If you've spent any time on AI architecture Twitter lately, you'd think it was impossible to build a Retrieval-Augmented Generation (RAG) system without a massive, managed cloud vector database like Pinecone, Milvus, or Qdrant.
And if you're building a semantic search engine indexed against Wikipedia's 6 million articles... they are right. You need that scale. But what if you are building an autonomous agent for a specific enterprise client?
The Reality of Agentic Memory
When Odigos builds an agent for a client to monitor their servers or manage internal documents, the context window required isn't millions of rows. It's usually thousands, maybe tens of thousands of highly specific entities and conversational logs.
Injecting a third-party managed SaaS database creates two massive architectural flaws:
- Latency: Every recall requires an external HTTPS request, JSON parsing, and round-trip wait.
- Data Sovereignty: You are piping proprietary knowledge into another startup's cloud infrastructure.
Enter SQLite with Vector Extensions
By compiling SQLite with a vector search extension (like sqlite-vec), we achieve something elegant. The entire database, including multi-dimensional embeddings, lives in a single .db file alongside the agent's execution environment.
Zero Network Latency: The database is read from local disk (or RAM), so retrieving top-K nearest neighbors takes single-digit milliseconds.
ACID Compliance: We store standard relational graphs in the same file, ensuring transactional integrity when the agent updates its state.
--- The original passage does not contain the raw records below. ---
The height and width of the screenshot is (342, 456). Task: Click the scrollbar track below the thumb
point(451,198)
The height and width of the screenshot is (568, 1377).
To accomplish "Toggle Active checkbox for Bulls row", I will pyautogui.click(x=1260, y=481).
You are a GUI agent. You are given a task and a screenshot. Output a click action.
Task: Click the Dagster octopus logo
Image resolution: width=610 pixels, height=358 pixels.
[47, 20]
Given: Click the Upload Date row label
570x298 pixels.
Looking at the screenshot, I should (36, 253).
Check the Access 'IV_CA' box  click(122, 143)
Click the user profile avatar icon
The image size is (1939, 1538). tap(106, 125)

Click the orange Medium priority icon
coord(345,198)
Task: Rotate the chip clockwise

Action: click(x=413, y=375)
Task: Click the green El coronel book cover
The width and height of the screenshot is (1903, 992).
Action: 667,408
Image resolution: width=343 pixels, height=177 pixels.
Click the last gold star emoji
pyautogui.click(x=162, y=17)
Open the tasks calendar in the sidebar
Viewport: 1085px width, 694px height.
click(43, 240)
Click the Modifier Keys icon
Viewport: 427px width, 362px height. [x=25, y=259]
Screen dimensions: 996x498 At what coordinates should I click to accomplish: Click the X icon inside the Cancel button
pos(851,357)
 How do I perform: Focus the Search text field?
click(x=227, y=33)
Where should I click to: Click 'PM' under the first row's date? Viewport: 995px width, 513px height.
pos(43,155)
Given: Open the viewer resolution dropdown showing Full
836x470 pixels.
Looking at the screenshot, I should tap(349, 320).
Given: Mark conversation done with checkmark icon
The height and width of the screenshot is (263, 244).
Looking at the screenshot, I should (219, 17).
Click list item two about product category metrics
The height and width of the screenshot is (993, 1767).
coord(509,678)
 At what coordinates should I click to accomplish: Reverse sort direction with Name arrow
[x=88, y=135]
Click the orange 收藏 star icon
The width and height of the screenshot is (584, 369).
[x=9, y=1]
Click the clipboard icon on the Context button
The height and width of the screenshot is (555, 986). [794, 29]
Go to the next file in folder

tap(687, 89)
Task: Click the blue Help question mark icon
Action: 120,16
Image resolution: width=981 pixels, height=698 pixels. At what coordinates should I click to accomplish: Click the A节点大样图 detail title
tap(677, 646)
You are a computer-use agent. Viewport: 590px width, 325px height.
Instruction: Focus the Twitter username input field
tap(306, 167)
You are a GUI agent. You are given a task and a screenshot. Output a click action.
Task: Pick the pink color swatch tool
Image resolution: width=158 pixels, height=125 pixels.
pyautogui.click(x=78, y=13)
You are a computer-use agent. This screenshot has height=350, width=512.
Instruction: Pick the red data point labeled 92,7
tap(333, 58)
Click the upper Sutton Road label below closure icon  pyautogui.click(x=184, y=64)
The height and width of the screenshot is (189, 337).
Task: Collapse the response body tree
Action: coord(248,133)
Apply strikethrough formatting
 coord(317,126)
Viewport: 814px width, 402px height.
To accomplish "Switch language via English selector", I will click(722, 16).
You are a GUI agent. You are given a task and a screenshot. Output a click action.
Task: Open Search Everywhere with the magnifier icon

True Self-Hosting: When we hand over an agent, we hand over a Docker container. No external database API keys to manage. The container holds logic, tools, and memory. It can run air-gapped.
Conclusion
For 95% of enterprise agent deployments, scaling to millions of vectors is premature optimization. Speed, security, and simplicity should be the priority. Embrace embedded databases for significantly more resilient systems.